▶ [Work task]
Determine how many lines in the entries below include "Switch". The reply should be that number and nothing else.

START Data for this task

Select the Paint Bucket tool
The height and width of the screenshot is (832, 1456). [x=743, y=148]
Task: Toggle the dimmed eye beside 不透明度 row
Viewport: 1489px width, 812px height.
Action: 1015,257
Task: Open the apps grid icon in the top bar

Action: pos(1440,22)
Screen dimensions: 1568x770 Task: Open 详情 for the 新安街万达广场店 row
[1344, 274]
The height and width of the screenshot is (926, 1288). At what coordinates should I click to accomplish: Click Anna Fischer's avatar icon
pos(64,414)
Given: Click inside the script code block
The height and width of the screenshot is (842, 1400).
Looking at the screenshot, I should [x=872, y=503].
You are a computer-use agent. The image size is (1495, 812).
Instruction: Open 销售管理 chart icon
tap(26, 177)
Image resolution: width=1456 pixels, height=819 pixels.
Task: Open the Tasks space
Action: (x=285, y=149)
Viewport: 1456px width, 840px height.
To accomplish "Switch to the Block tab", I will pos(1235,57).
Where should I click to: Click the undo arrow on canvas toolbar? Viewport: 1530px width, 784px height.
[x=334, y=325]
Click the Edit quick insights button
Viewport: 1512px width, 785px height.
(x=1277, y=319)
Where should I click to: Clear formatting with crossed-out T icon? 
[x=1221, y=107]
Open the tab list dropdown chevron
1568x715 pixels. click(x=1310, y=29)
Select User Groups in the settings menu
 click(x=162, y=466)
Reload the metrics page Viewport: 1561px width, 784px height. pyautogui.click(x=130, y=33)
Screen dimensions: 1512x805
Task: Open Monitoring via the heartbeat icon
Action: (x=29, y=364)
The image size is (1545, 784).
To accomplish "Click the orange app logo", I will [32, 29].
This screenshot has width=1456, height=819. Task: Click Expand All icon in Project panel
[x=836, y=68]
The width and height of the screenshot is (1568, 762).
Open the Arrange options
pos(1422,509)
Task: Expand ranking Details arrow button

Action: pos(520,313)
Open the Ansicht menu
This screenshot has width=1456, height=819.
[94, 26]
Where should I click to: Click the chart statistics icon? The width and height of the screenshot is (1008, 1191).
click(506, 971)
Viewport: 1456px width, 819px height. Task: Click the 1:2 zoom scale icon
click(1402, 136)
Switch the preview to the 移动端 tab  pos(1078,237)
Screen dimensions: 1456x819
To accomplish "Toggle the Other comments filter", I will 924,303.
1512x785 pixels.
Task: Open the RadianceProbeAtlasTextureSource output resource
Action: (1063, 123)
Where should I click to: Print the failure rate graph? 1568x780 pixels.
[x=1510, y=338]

END Data for this task

▶ [Response to this task]
2